### Source extract ###

Musk thought OpenAI would fail: Sam Altman
The CEO suggested that the company is still committed to its original cause as it is putting powerful technology in the hands of people for free, as a public good.
SAN FRANCISCO: OpenAI’s CEO Sam Altman has said Tesla and SpaceX CEO Elon Musk thought that the ChatGPT-maker company would fail and “he chose to part ways”.
Altman said “Musk thought OpenAI was going to fail. He wanted total control to turn it around. We wanted to keep going in the direction that now has become OpenAI. He also wanted Tesla to be able to build an AGI effort”. “At various times, he wanted to make OpenAI into a for-profit company that he could have control of or have it merge with Tesla. We didn’t want to do that, and he decided to leave, which is fine,” he added.
Moreover, the CEO suggested that the company is still committed to its original cause as it is putting powerful technology in the hands of people for free, as a public good.
“We don’t run ads on our free version. We don’t monetise it in other ways. We just say it’s part of our mission. We want to put increasingly powerful tools in the hands of people for free and get them to use them,” Altman said. Recently, Musk sued OpenAI and Altman, alleging they breached their original contractual agreements around AI. OpenAI then hit back at Musk’s lawsuit, saying as the company discussed a for-profit structure in order to further the mission, “Musk wanted us to merge with Tesla or he wanted full control”.

### Given entries ###

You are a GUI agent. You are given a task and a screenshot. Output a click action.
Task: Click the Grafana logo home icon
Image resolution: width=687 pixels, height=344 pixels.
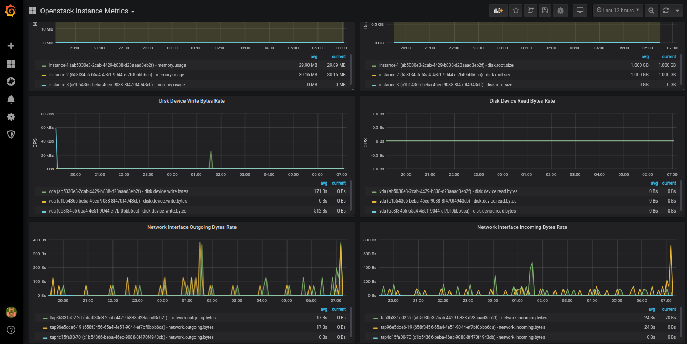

###
### Given entries ###

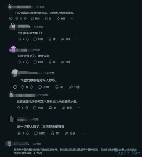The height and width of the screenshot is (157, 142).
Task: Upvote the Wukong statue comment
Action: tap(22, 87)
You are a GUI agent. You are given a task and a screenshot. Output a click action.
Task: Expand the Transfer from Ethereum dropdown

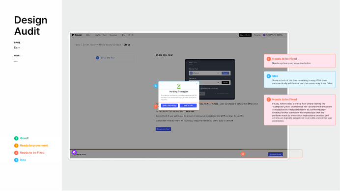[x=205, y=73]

###
### Given entries ###

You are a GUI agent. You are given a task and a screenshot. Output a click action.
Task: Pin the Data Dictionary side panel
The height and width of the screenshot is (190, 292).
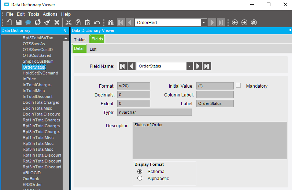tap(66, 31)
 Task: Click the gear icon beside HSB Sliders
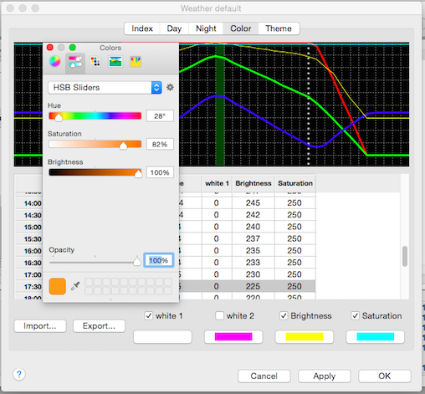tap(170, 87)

###

▶ _Exercises_:
(a) According to the article on Musk and OpenAI, what does Altman say OpenAI does not run on its free version?
(b) In Altman's statements quoted in the article on Musk and OpenAI, list everything Musk is said to have wanted.
(c) Rewrite the paragraph of the article on Musk and OpenAI that begins "“We don’t run ads on our free version." more briefly, keeping its main facts.

▶ _Expected responses_:
(a) Ads.

(b)
- Total control to turn OpenAI around
- For Tesla to be able to build an AGI effort
- To make OpenAI into a for-profit company that he could control
- To have OpenAI merge with Tesla

(c) Altman said OpenAI neither runs ads on nor otherwise monetizes its free version, as part of its mission to give people increasingly powerful tools for free. Musk recently sued OpenAI and Altman, alleging they breached their original contractual agreements around AI. OpenAI responded that when it discussed a for-profit structure to further the mission, Musk wanted either a merger with Tesla or full control.